__The exercise__
Copy the text of the listing below word for word, leaving out the pictures.

---

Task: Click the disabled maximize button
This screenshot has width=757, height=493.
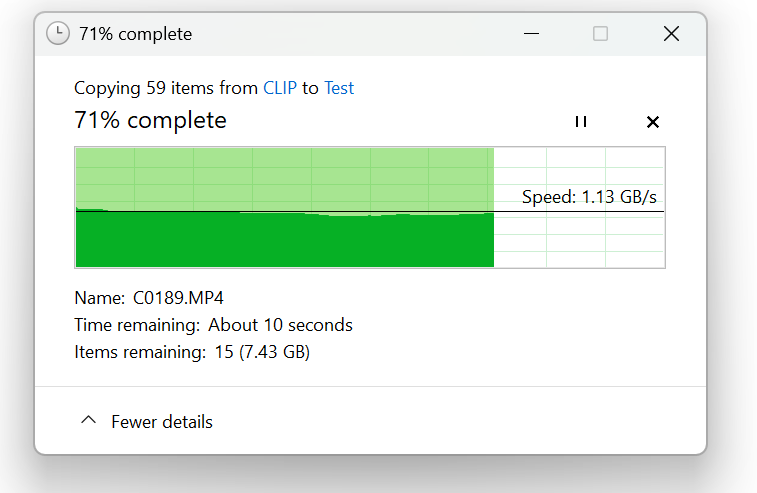Action: tap(600, 34)
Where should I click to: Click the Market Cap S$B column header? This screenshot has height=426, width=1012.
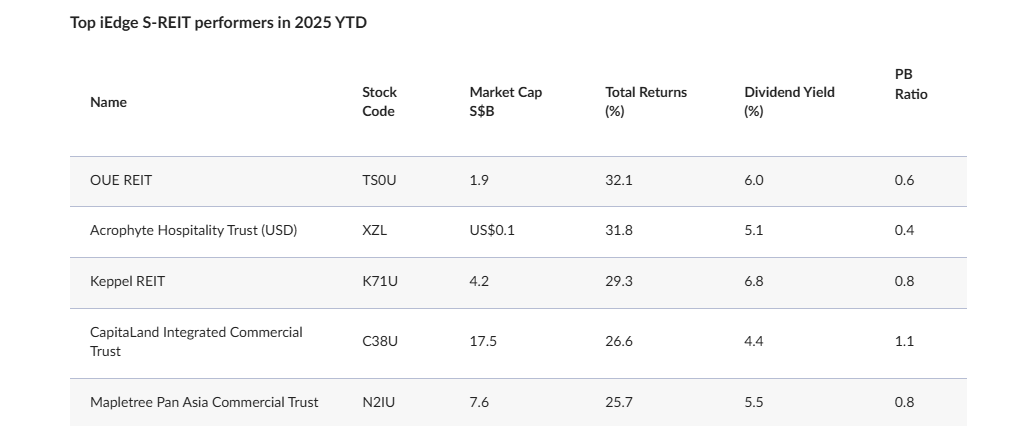505,102
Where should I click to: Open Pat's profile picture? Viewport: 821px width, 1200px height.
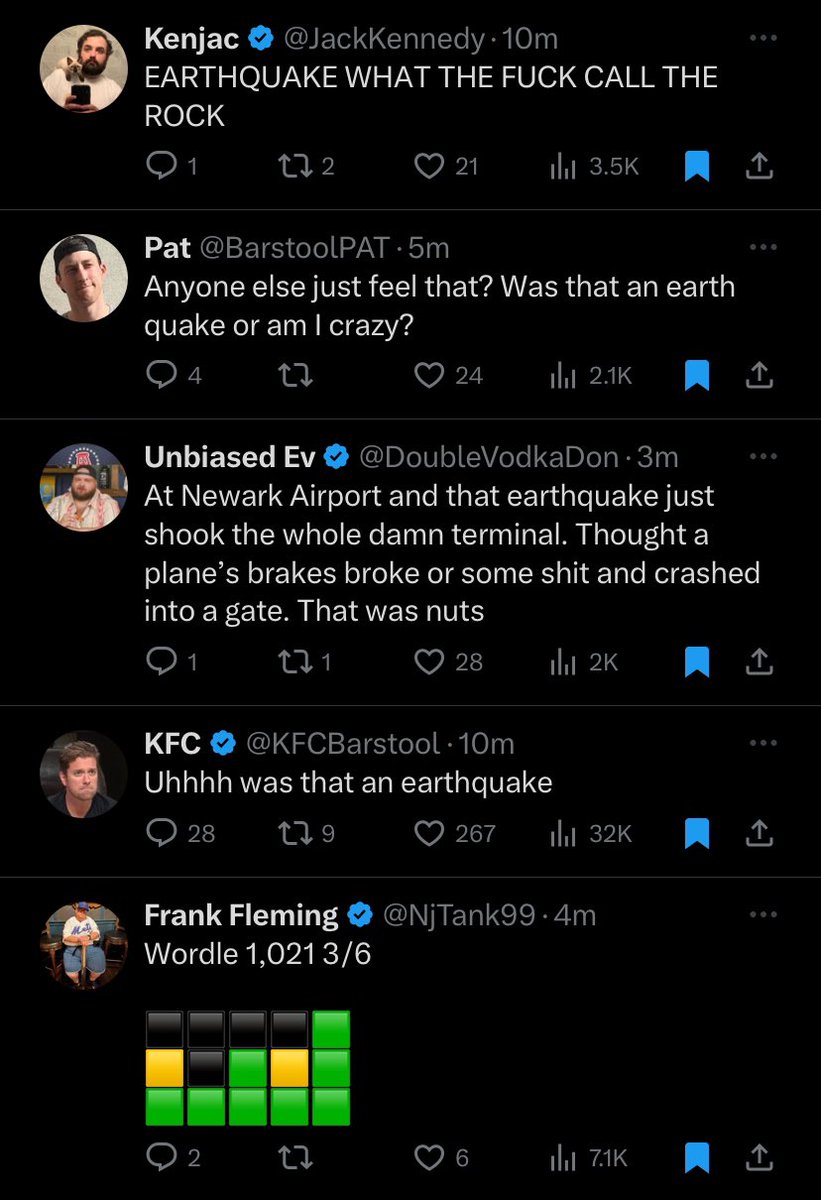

---

__Task output__
Task: Click the disabled maximize button
This screenshot has width=757, height=493.
Action: tap(600, 34)
Where should I click to: Click the Market Cap S$B column header? This screenshot has height=426, width=1012.
505,102
Where should I click to: Open Pat's profile picture? Viewport: 821px width, 1200px height.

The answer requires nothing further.